If you’re reading this, the Mayans were wrong. The world did not end on 12-21-12, and another year is going into the history books. We’re back to following the advice given to us by the Son of the only One who has it all figured out: “Watch and pray for you know not when the time is.”  I guess we could have saved ourselves a lot of stress and worry. Sort of an “I could have had a V-8” moment, isn’t it?

In the working world, a common thing to do at the end of a project is to review the results; talk about lessons learned. One former boss used a military term and called this a “hot wash” session. We don’t assign any importance or order to these observations, just note them. Detailed analysis can come later.

So, here’s my hot wash for the twelfth year of the new millennium.

1: Never assume you can figure out your retirement plans on your own. The sooner you get an expert on board, the better. If your children are young enough, try to interest one of them in financial planning as a career. Raising your own Alex Keaton could be very beneficial to your whole family. On second thought- having a family member in charge of your money at such an early age could be a conflict of interest, and might prompt arsenic in your oatmeal. Better just consult the yellow pages.

2. If you find yourself in the situation of not having to report to work every day, enjoy every minute. Others will try to fill your time, but you are in ultimate control. If you’re trying to find a new job, try not to stress about it. Things will work out.  Meanwhile, live it up, and wear pajamas and slippers all day if you get the chance!

3. Granny Camp with all of your grandkids in attendance can be a real joy. However, the idea of not having another adult around to assist can be abandoned if you have four campers ages 10 and under. Also, shortening the session from a week to three days is a remarkably wonderful idea!

4. You’re never too old for a job interview, and a well crafted resume can be extremely handy. This is your chance to blow your own horn. Don’t be dishonest, but don’t sell yourself short, either. Many employers are recognizing the value of hiring experienced, seasoned employees. On a related note: if you are asked to speak about one of your best features, and one of your worst ones, the weakness should be a cleverly disguised strength. Example: “I have a hard time letting go of a project when it’s finished, because I want everything to be perfect.”

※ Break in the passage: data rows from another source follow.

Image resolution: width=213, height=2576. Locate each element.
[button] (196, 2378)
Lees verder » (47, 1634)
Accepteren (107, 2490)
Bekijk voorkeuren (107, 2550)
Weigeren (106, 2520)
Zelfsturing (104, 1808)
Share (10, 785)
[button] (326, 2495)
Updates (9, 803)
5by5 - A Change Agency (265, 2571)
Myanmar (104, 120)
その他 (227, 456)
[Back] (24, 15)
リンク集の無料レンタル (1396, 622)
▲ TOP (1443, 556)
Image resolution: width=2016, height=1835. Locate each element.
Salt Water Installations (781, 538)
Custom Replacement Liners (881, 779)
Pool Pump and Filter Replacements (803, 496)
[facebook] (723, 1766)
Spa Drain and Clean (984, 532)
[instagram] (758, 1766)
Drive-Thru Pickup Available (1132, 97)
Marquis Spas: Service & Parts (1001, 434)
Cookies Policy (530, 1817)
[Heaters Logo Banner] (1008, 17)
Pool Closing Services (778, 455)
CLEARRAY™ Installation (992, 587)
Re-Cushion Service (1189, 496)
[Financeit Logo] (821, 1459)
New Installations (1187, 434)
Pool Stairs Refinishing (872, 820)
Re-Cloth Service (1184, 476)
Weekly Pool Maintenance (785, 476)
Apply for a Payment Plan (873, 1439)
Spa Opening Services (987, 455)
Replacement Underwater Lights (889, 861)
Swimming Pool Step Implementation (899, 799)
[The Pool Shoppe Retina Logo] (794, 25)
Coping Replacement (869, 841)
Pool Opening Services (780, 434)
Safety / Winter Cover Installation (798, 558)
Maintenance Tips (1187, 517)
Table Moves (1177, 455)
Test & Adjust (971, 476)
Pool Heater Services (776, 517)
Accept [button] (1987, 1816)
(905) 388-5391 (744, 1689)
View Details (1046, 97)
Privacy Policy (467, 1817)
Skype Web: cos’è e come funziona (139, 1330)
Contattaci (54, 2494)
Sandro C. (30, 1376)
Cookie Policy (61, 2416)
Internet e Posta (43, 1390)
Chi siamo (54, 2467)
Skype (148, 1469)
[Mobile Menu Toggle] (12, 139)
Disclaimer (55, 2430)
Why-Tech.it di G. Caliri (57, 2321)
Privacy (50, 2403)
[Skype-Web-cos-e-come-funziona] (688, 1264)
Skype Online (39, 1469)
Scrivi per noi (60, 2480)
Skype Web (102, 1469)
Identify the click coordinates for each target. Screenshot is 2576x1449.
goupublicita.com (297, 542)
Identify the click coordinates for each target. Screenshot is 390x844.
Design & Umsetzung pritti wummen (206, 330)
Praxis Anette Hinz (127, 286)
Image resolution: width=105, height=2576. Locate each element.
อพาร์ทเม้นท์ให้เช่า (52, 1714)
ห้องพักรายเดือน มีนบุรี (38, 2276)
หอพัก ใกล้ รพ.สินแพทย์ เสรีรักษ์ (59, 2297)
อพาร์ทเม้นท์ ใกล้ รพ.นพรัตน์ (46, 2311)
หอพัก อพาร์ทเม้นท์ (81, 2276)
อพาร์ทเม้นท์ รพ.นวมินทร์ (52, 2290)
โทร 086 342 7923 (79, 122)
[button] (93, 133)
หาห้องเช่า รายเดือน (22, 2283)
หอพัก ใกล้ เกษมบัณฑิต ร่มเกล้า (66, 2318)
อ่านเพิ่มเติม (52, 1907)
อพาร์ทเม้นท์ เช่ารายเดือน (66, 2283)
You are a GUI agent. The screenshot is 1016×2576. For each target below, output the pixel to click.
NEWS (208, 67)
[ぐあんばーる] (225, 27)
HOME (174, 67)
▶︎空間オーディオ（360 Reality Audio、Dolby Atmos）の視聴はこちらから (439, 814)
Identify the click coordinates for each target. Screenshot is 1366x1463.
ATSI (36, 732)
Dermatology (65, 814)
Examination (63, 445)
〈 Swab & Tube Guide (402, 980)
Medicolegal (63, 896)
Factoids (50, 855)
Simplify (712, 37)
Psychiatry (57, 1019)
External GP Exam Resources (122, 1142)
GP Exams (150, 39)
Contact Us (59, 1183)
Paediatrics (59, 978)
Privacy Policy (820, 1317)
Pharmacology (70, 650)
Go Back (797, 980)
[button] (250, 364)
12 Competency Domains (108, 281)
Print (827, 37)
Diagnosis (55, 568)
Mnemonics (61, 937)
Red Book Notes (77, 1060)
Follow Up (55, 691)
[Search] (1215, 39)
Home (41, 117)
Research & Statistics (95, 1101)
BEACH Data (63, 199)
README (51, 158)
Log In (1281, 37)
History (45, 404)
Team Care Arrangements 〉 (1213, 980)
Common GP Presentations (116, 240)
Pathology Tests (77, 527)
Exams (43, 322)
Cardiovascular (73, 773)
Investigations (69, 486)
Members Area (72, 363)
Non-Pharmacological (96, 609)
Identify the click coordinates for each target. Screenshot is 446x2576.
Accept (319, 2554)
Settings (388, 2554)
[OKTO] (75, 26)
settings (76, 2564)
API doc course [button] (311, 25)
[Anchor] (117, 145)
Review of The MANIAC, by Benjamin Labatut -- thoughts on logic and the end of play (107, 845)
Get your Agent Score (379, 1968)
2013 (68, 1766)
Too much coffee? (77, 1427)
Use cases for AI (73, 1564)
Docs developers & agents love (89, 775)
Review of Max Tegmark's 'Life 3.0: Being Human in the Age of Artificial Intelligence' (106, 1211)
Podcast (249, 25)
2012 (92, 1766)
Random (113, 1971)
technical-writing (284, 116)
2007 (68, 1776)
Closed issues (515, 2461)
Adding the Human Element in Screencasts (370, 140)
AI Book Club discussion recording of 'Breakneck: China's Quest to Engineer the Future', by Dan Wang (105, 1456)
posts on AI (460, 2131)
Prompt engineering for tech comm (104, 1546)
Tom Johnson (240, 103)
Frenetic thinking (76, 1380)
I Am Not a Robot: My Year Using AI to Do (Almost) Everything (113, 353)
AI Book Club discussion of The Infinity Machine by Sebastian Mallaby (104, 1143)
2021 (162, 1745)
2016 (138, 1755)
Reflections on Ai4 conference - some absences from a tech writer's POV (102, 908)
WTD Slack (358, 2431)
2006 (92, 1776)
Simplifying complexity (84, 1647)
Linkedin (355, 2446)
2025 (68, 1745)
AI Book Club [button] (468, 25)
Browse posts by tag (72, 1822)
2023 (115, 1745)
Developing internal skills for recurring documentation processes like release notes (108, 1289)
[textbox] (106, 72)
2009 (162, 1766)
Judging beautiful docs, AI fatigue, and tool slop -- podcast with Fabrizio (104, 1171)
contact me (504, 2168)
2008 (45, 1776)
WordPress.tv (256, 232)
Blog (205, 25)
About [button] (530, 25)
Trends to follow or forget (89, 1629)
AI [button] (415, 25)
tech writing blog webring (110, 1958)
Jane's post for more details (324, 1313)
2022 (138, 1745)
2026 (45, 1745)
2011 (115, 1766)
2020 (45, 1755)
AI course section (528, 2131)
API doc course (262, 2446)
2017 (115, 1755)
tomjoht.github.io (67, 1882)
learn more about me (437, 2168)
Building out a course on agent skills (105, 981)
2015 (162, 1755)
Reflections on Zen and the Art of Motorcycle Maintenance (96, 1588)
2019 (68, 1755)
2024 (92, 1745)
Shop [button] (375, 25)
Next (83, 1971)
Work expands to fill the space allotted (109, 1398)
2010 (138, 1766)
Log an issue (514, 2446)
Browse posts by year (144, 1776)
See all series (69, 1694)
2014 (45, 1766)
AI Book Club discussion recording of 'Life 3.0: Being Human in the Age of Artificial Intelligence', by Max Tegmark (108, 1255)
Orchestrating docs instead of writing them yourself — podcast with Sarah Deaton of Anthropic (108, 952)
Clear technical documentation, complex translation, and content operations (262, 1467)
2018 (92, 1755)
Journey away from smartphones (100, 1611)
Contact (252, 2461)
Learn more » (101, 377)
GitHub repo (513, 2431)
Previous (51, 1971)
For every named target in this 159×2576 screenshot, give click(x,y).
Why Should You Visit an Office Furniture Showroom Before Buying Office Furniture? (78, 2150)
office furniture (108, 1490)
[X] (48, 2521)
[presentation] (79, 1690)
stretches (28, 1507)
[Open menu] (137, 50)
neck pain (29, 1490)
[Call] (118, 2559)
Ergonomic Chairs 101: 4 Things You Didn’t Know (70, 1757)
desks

5. Eighteen people can fit comfortably in a garage for a large family dinner. Crafty kids and grandkids can help with decorations the night before. Another stress reducing tip: take advantage of helpful mothers, sisters-in-law, daughters, daughters-in-law and grand-daughters, and send males of all ages outside until everything is on the table.

6. Two serious thoughts about tragic events that occurred just before Christmas. Even if God is no longer officially invited to our schools, He’s still there. And, guns don’t kill people, people who should not have access to guns kill people. I’m trying to keep this list positive, but sometimes things just must be said.

7. We live in a beautiful state, with boundless opportunities for happy jaunts with little or no planning. The State Park system is a secret that we should not keep to ourselves any longer. Though it would be impossible to name a favorite, Mounts Magazine, Nebo and Petit Jean are all in the running.

8. Social media is a fantastic tool for keeping in touch, and even for making new friends. Warnings about revealing too much of your private information are valid, but with due caution, online contacts can become real-life pals.

9. A healthy mix of good food and moderate exercise can make day to day life much more pleasant. Kudos to those who are making great strides along these lines, and for those of you who are just maintaining, never give up!

10.  Changes of all kinds happen. During adjustment periods, don’t schedule too many activities. You need time for physical and emotional recuperation.

New years are full of possibilities. Twenty-twelve is gone, and we’re gearing up for Lucky Thirteen. The Mayans didn’t have everything figured out, any more than we do. Like the psalm and the song that inspired this column puts it:  “To everything there is a season, and a time for every purpose under heaven.”   Use those lessons learned, and keep your smiling face aimed forward!